Schneemann en parlant du corps des femmes disait qu’il s’agissait de corps historicisés par la société patriarcale. Des corps scrutés, analysés, commentés, dominés qu’il fallait se réapproprier. Par moment le monde de l'art, ainsi que les sphères féministes, vont critiquer l’utilisation que Schneemann fait de son corps nu et de sa sexualité pour souligner l'objectification des femmes. Je ne vous apprend rien en vous disant qu’il est encore compliqué pour une femme d'utiliser son corps pour créer ou travailler sans être accusée de perpétuer les violences et les injonctions imposées par la société (évidemment pas dans les domaines où ça les arrange comme le travail reproductif par exemple), et pourtant de nombreuses artistes vont faire de leurs corps, de leurs intimités des outils d’émancipation.
En 1975 Carolee Schneemann monte nue sur une table durant l’exposition "Women Artists Here and Now" et commence à dérouler un texte de son vagin qu'elle lit face au public. Peu de temps avant sa performance elle demande à l’une des organisatrices de l’évènement, la peintresse féministe Joan Semmel, quelle colle est la plus adaptée aux fluides vaginaux. Schneemann sait qu’elle est dans un espace militant disposé à accueillir cette œuvre .“Interior Scroll” est né. Elle réitérera la performance deux ans plus tard au Telluride Film festival auquel elle est convié pour présenter un programme de films érotiques fait par des réalisatrices (Agnès Varda en fait notamment partie).En arrivant elle apprend que l'événement a été intitulé “The Erotic Woman”, elle trouve ce titre sexiste, simpliste, et réducteur, et sur un coup de tête décide de revisiter "Interior Scroll”.
Schneemann était fascinée par les connaissances qui nous venaient de l'intérieur, celles vécues par nos corps. Cette voix interne à laquelle elle voulait donner naissance figurativement. Dans son art le corps peut-être charnel (Meat Joy), malade (elle va documenter son cancer),joyeux, érotique (Fuses),engagé et libre quand elle raconte qu’âgée de 20 ans elle voyage seule jusqu'à Cuba pour un avortement qui sera pratiqué sans anesthésie et qui pourtant sera pour elle un moment de liberté immense.
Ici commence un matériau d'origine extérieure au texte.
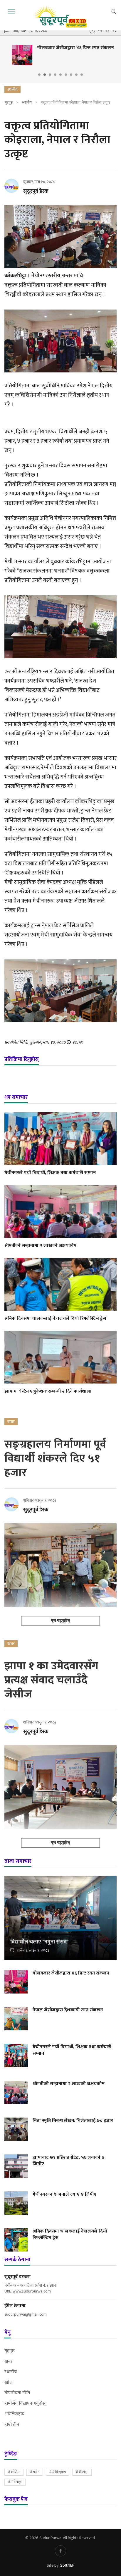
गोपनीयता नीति (17, 2393)
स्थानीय (27, 102)
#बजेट (35, 2472)
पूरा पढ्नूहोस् (60, 1620)
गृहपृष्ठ (8, 102)
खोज (8, 2382)
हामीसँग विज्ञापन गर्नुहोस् (25, 2403)
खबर (8, 2361)
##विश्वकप (57, 2472)
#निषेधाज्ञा (15, 2482)
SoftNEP (67, 2565)
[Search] (113, 11)
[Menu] (11, 12)
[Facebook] (60, 2550)
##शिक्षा (81, 2472)
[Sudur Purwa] (60, 17)
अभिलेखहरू (14, 2414)
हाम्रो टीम (11, 2425)
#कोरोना (14, 2472)
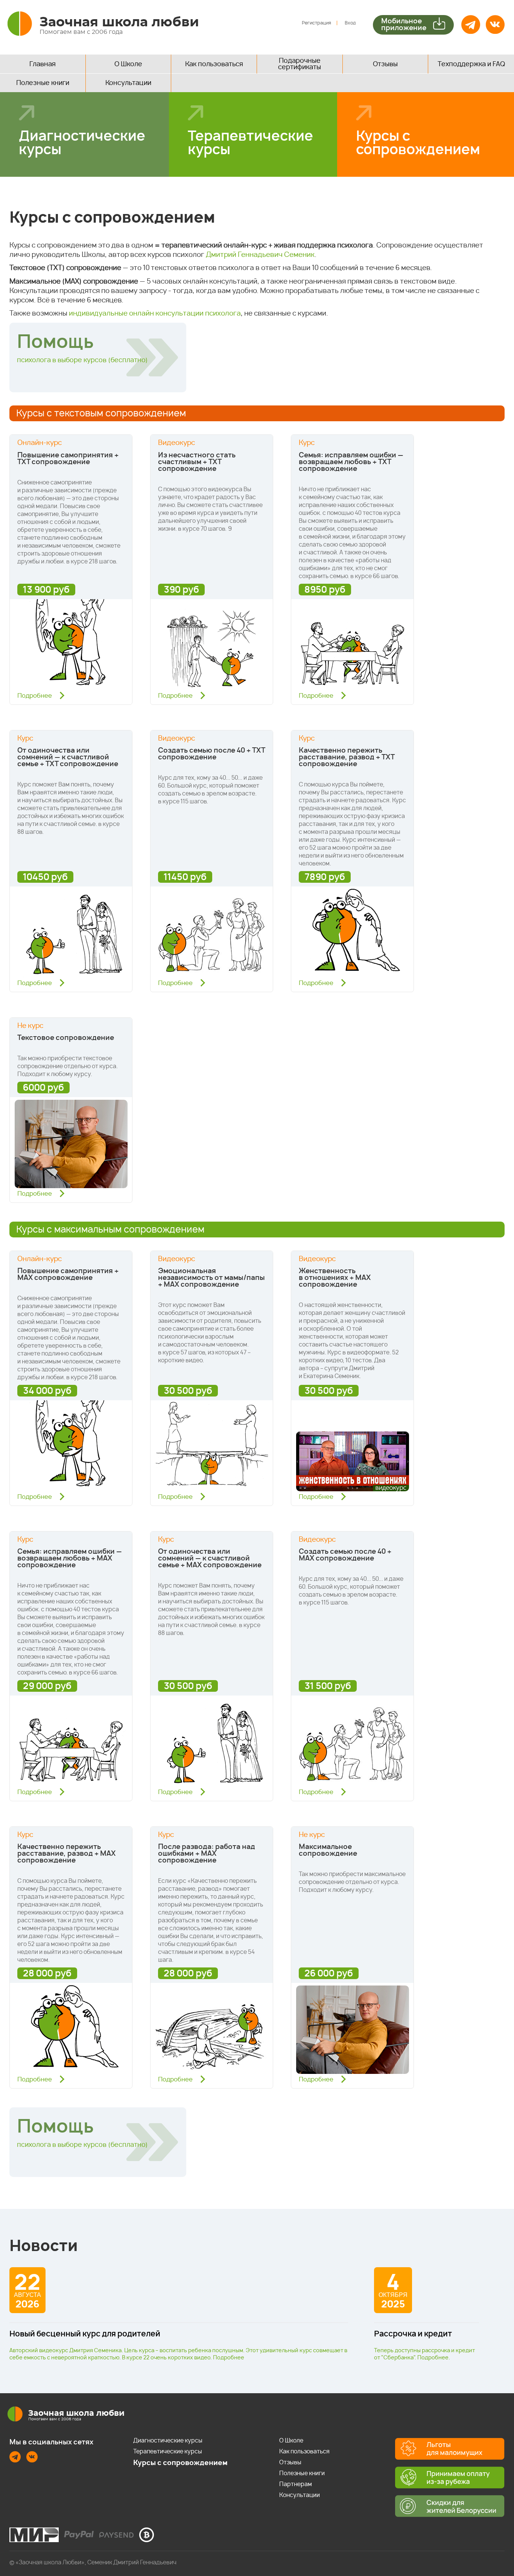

Schneemann voit son corps comme un matériel artistique et comme le lieu où elle va questionner les injonctions qu’on impose à son genre et tenter de s’en affranchir. La performance est pour cette raison un champ très investi par les femmes, mais aussi par les personnes queer et racisé.es, peut-être parce que c’est un médium relativement récent qui échappe au canons, et aux traditions artistiques imposées par les hommes. Mais le caractère viscérale de “Interior Scroll” va venir effacer le propos de Schneemann auprès du grand public , réduisant le tout à une femme à poil qui sort un texte de son vagin pour "attirer l'attention". Bien qu'elle soit assez prudente et performe généralement devant des publics initiés et politisés, une femme nue qui parle de sexualité et investit ainsi le terrain de l'intime en utilisant son corps autant comme un objet de lutte que de plaisir, cela ne passe évidemment pas dans notre société patriarcale.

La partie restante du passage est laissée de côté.